Trials / Completed
CompletedNCT05935891
A Feasibility Study of Topical Cannabinoids for Treatment of Aromatase Inhibitor-Associated Musculoskeletal Syndrome (AIMSS) in Adults With Hormone Receptor-Positive Breast Cancer (CanAroma)
- Status
- Completed
- Phase
- EARLY_Phase 1
- Study type
- Interventional
- Enrollment
- 24 (actual)
- Sponsor
- University of Minnesota · Academic / Other
- Sex
- All
- Age
- 18 Years
- Healthy volunteers
- Not accepted
Summary
Aromatase inhibitors (AIs) are commonly used for post-menopausal women with hormone-positive breast cancer. Compared to tamoxifen, AIs improve breast cancer recurrence rates and lower 10-year breast cancer mortality. Unfortunately, nearly 2 out of 3 women with estrogen-receptor positive breast cancer treated with AIs experiences AIMSS, such as arthralgia, joint stiffness, and bone pain, and 30% of women with AIMSS report severe pain.

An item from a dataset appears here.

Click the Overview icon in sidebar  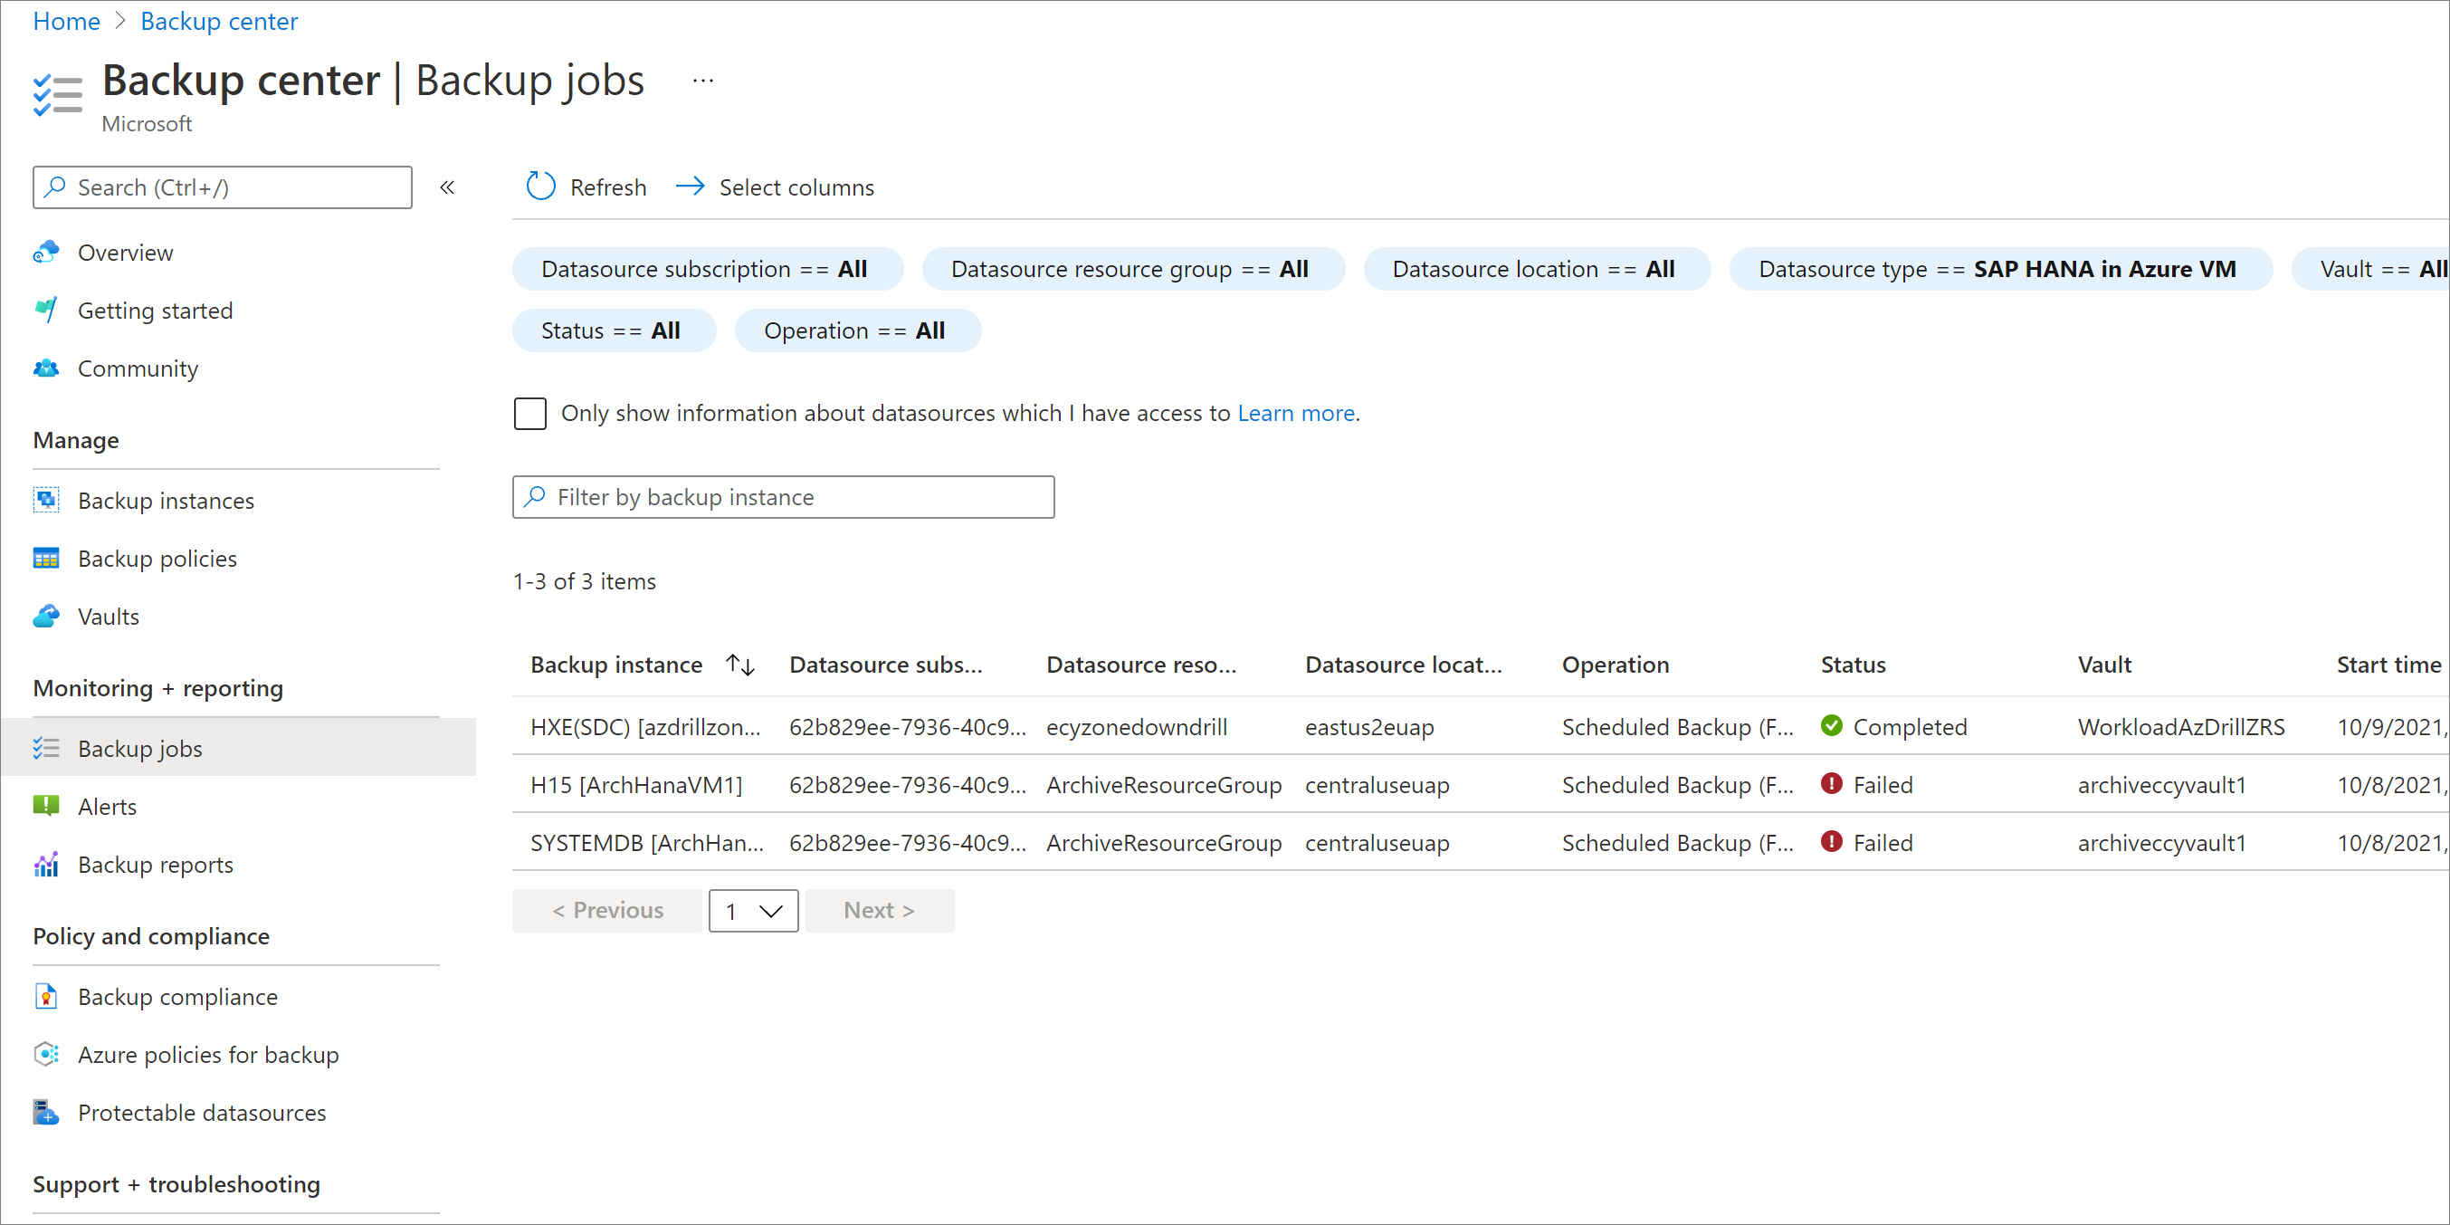click(x=47, y=252)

AIMSS leads to poor adherence with therapy and discontinuation of therapy in up to 20% of patients. Despite the large number of women affected, current therapeutic interventions have shown only limited efficacy in improving AIMSS. Therefore, the presence of AIMSS may negatively impact breast cancer recurrence and survival. In this current trial, the plan is to utilize topical cannabinoid creams from Vireo Health that have been tested for potency and purity. Two distinct products with different THC/CBD ratios will be provided to patients at no cost; a) a THC-dominant cream (Red XS Balm with 375mg/jar and \<20mg of CBD) and b) a CBD-dominant cream (Violet Balm with 2210mg CBD/jar and \<0.3% THC). The study will explore the feasibility of doing larger, placebo controlled trials by first ensuring adequate patient interest, acceptable tolerability/safety of cream utilization, and preliminary efficacy measures. All patients completing assessments through day 14 will be allowed to choose either Red XS or Violet creams for an additional 2-week extension period.
Conditions
Interventions
| Type | Name | Description |
|---|---|---|
| DRUG | CBD-dominant | product contains 2210 mg CBD and less than 0.3% THC per 1.5 ounce jar. Patients will be provided a 2-week supply of creams (3 jars for each 14 day interval) by Vireo Health, according to the randomization arm. Patient will be instructed to apply the topical products using the 1.25cc spoon provided (there are approximately 35 scoops per 1.5oz jar). The patient will apply one scoop of cream to the back of each hand and then rub into the entire hand, wrist, and all fingers. After the 14 day assessment, patients will be transitioned to a two-week open label extension that allows them to choose their preference of either Red XS or Violet cream at no cost. |
| DRUG | THC dominant | contains 375mg THC and less than 20mg CBD per 1.5 ounce jar. Patients will be provided a 2-week supply of creams (3 jars for each 14 day interval) by Vireo Health, according to the randomization arm. Patient will be instructed to apply the topical products using the 1.25cc spoon provided (there are approximately 35 scoops per 1.5oz jar). The patient will apply one scoop of cream to the back of each hand and then rub into the entire hand, wrist, and all fingers. After the 14 day assessment, patients will be transitioned to a two-week open label extension that allows them to choose their preference of either Red XS or Violet cream at no cost. |
Timeline
- Start date
- 2023-02-09
- Primary completion
- 2024-04-29
- Completion
- 2024-04-29
- First posted
- 2023-07-07
- Last updated
- 2025-04-04
Locations
1 site across 1 country: United States
Regulatory
- FDA-regulated drug study
Source: ClinicalTrials.gov record NCT05935891. Inclusion in this directory is not an endorsement.